(TRY IT) Word for word, copy the line containing "The width and" and every line after it in the records below, leaving pictures out.
DATASET EXTRACT Block Start
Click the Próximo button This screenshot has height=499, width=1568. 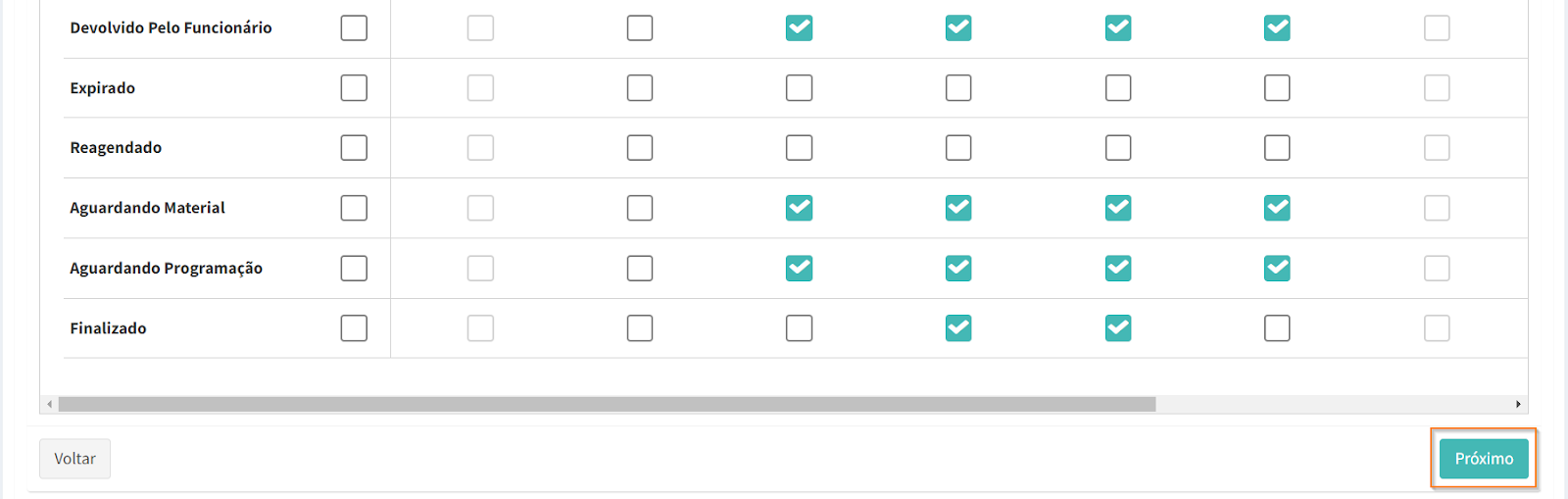click(x=1483, y=459)
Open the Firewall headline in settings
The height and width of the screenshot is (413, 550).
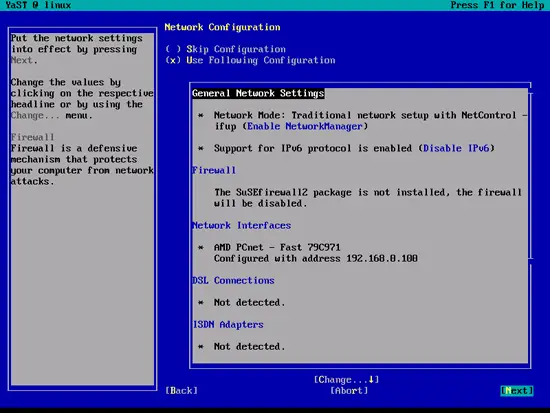(x=214, y=170)
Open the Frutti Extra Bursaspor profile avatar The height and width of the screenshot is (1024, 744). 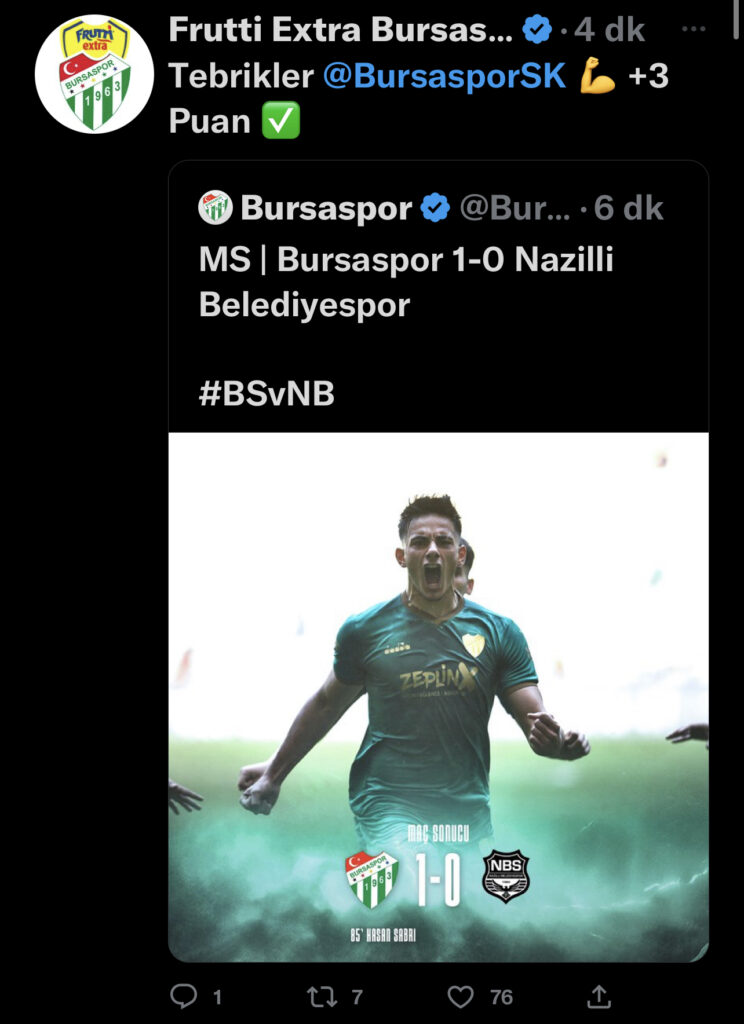[x=94, y=74]
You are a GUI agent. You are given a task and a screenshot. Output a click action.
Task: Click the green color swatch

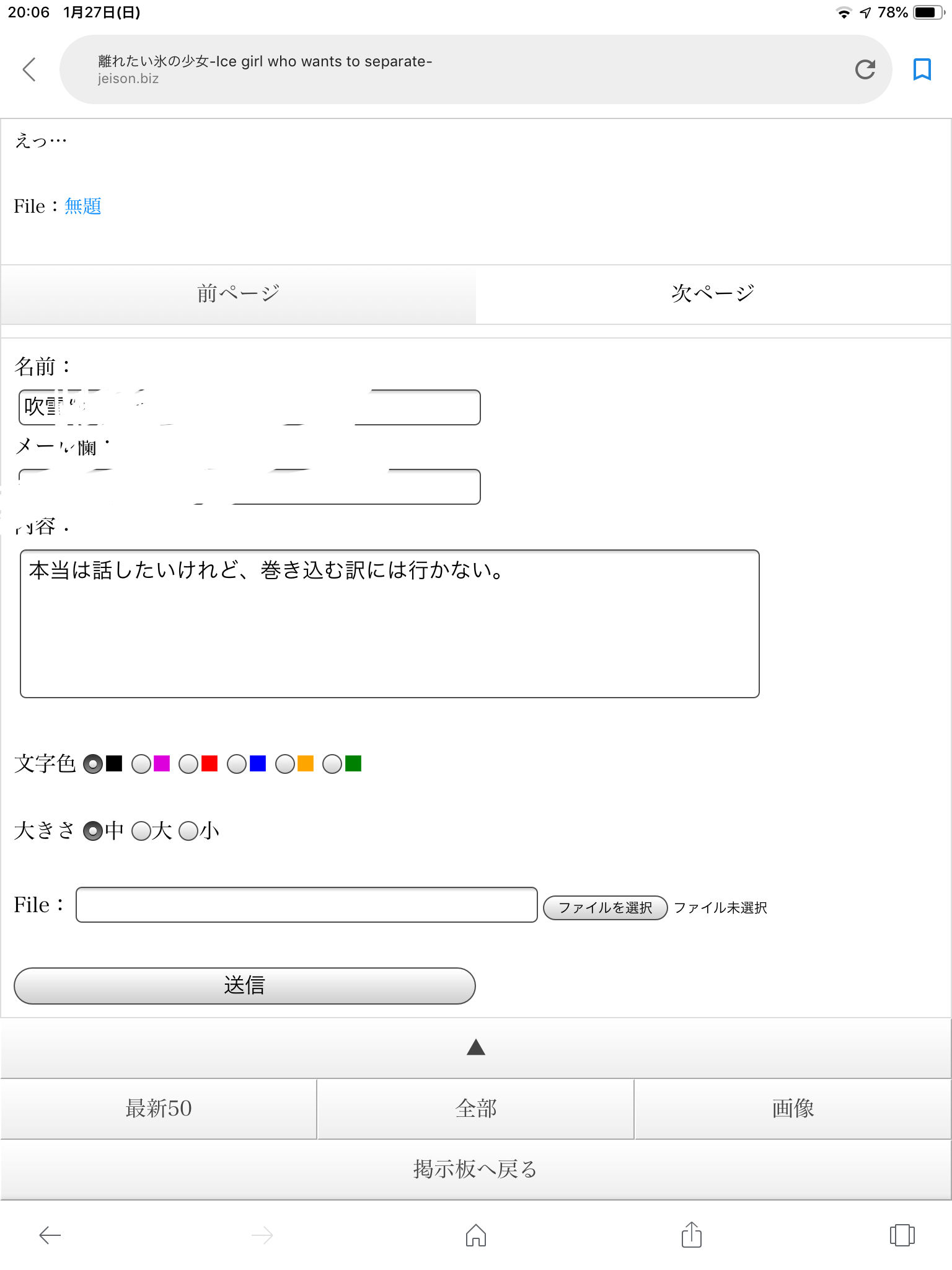353,763
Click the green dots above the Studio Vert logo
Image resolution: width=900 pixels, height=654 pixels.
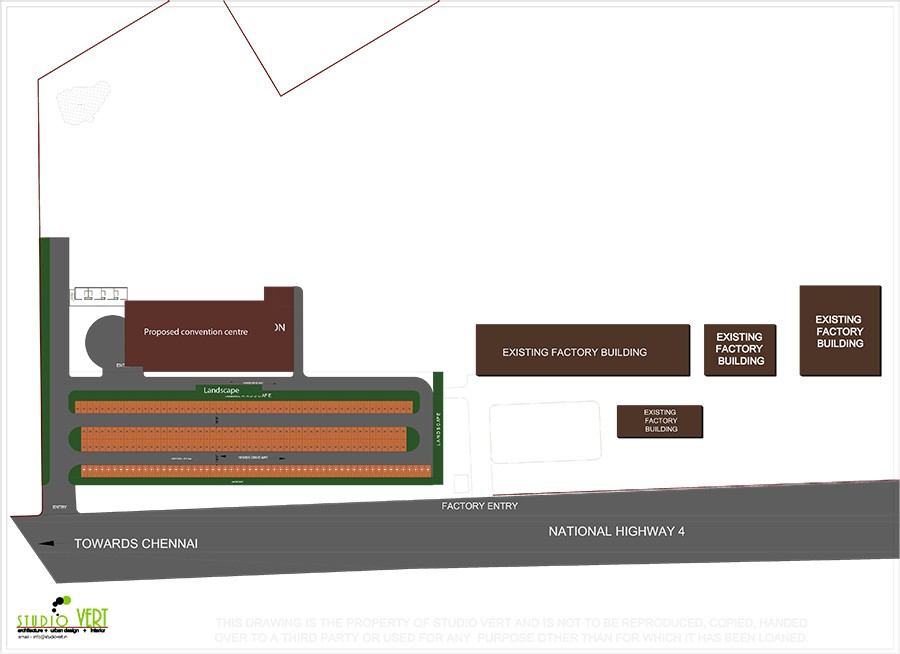point(62,602)
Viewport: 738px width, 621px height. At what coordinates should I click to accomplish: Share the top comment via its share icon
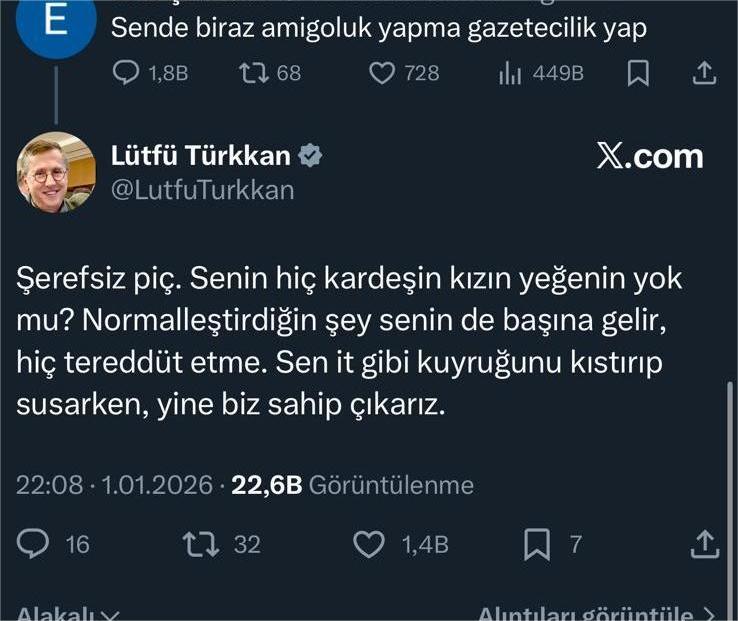[x=704, y=74]
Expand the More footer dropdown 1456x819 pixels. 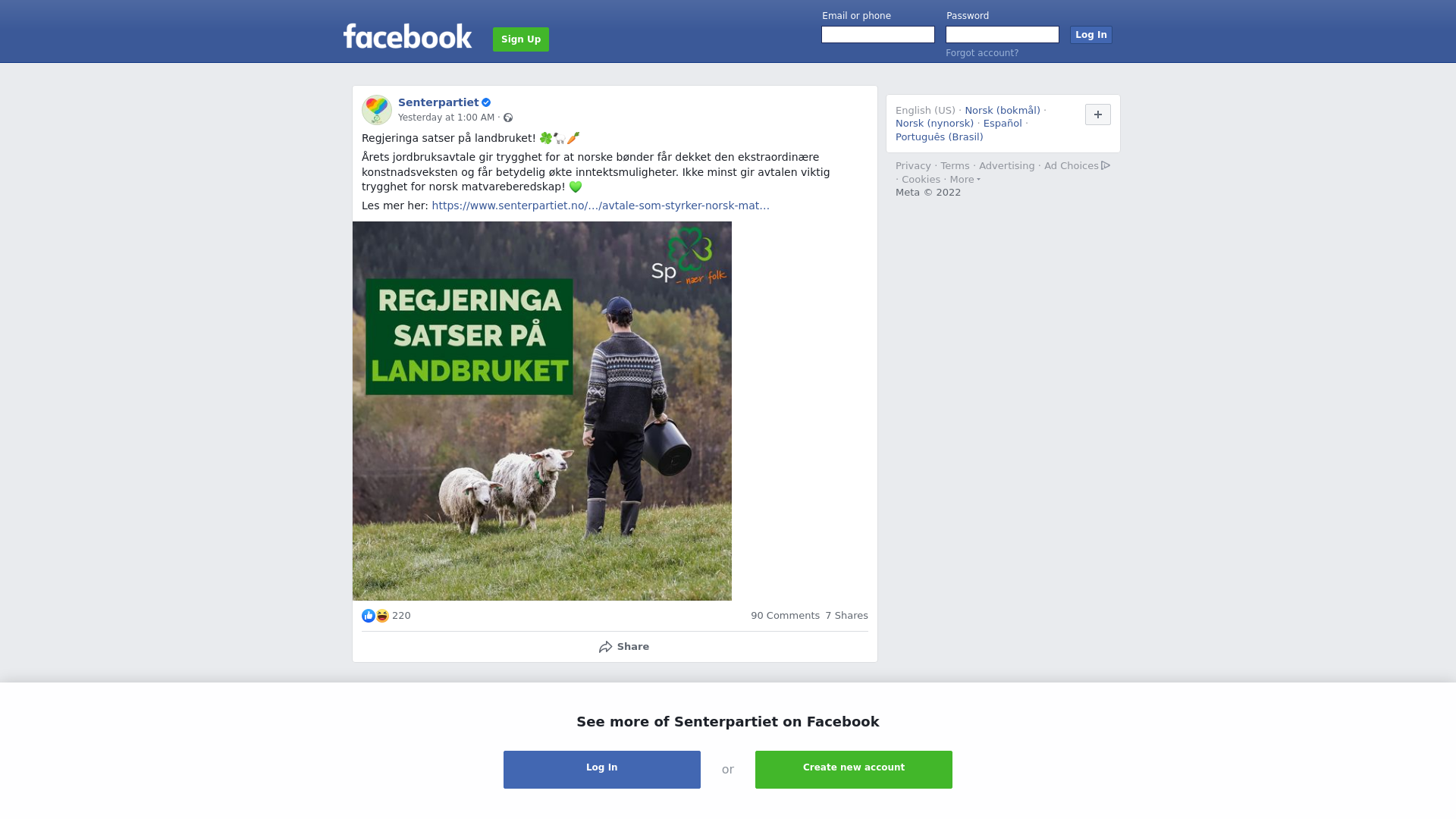965,180
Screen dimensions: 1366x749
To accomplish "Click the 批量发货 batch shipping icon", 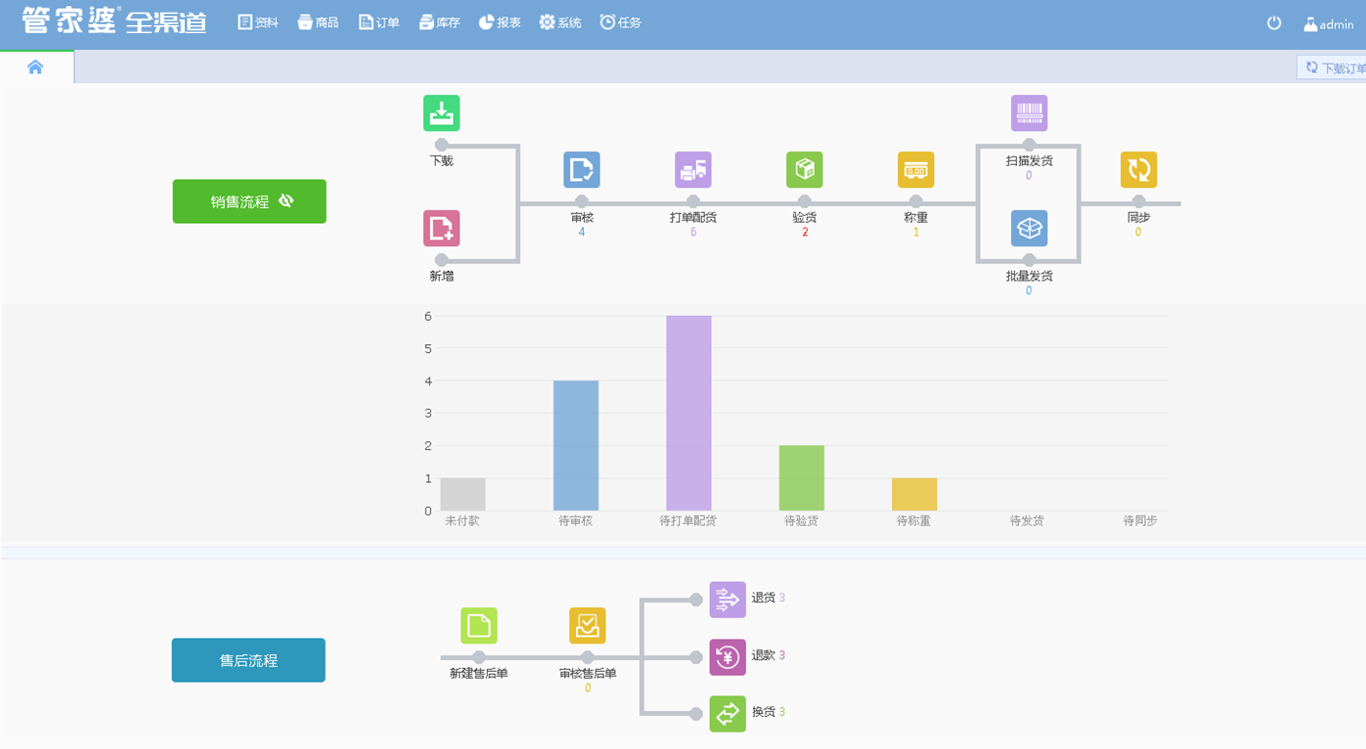I will coord(1029,229).
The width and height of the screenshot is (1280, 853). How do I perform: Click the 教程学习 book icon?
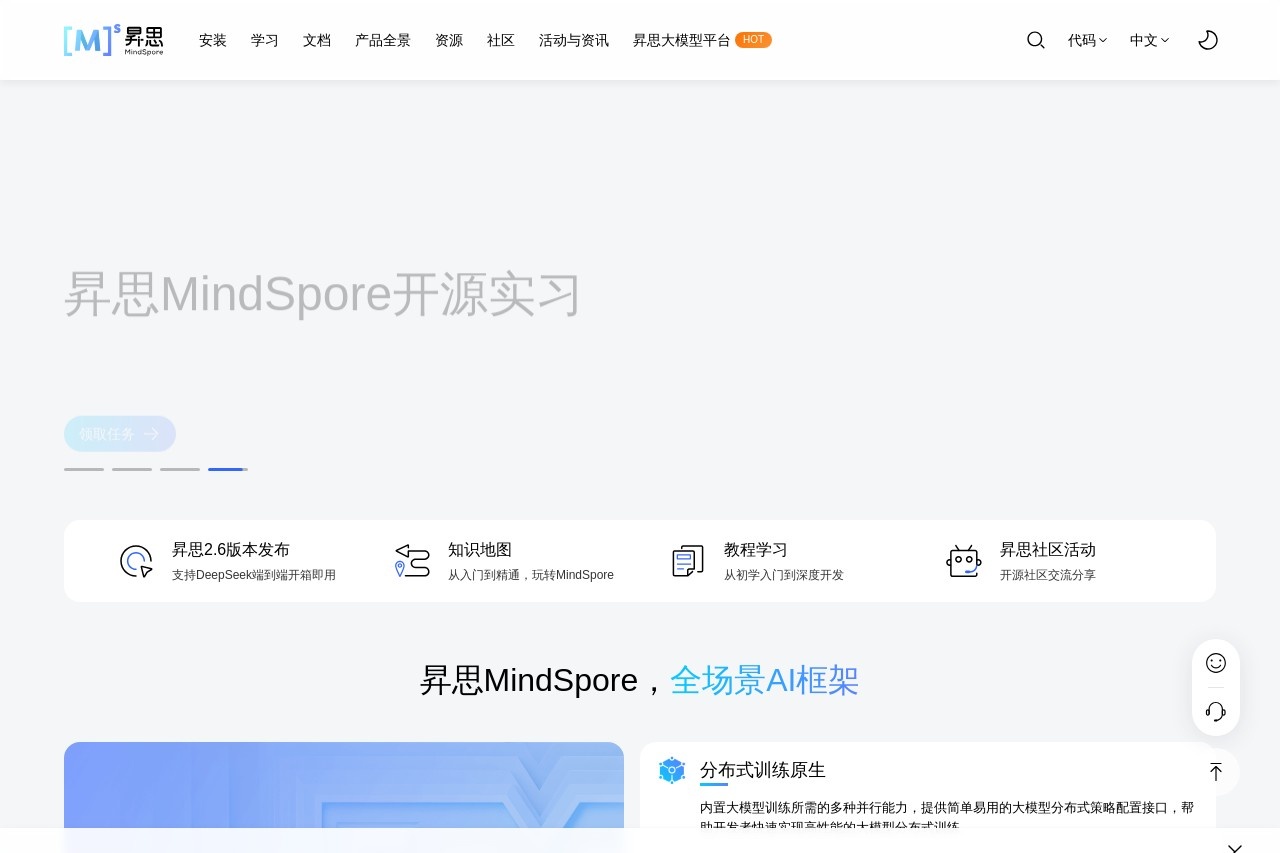point(688,561)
DATASET EXTRACT Block End
(YOUR SOLUTION)
The width and height of the screenshot is (1280, 853). How do I perform: Click the 教程学习 book icon?
point(688,561)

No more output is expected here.